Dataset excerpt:
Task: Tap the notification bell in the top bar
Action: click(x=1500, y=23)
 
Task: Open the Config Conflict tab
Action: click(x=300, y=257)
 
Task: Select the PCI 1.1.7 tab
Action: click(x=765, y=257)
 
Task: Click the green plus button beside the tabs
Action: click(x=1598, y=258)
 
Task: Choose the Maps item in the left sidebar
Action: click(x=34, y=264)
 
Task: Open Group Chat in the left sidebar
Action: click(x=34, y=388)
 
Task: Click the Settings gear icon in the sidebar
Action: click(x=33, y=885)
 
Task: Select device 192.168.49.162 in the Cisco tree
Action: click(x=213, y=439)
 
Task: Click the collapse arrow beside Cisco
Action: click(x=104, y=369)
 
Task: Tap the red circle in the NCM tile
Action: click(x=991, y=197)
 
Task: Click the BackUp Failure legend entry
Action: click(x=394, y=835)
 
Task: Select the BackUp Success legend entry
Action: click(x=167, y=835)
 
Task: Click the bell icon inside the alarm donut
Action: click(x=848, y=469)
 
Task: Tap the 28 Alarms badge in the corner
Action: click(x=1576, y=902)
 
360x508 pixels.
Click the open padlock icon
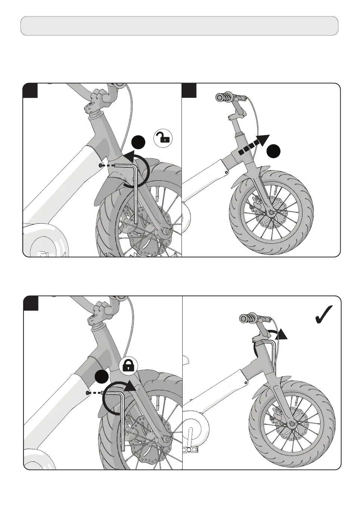(163, 138)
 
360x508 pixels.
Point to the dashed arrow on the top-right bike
(254, 146)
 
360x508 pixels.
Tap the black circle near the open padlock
(139, 143)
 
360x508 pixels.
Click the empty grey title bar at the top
(179, 26)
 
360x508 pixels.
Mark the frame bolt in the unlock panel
(100, 165)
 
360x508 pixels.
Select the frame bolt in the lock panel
(88, 393)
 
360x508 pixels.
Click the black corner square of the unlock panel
(30, 91)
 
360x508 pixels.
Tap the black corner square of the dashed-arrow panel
(189, 91)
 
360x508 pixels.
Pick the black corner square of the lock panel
(31, 303)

THE PROBLEM | Find every line in the data above that contains the string "BackUp", and copy each of those lines.

RESULT OF THE EXERCISE |
Task: Click the BackUp Failure legend entry
Task: Select the BackUp Success legend entry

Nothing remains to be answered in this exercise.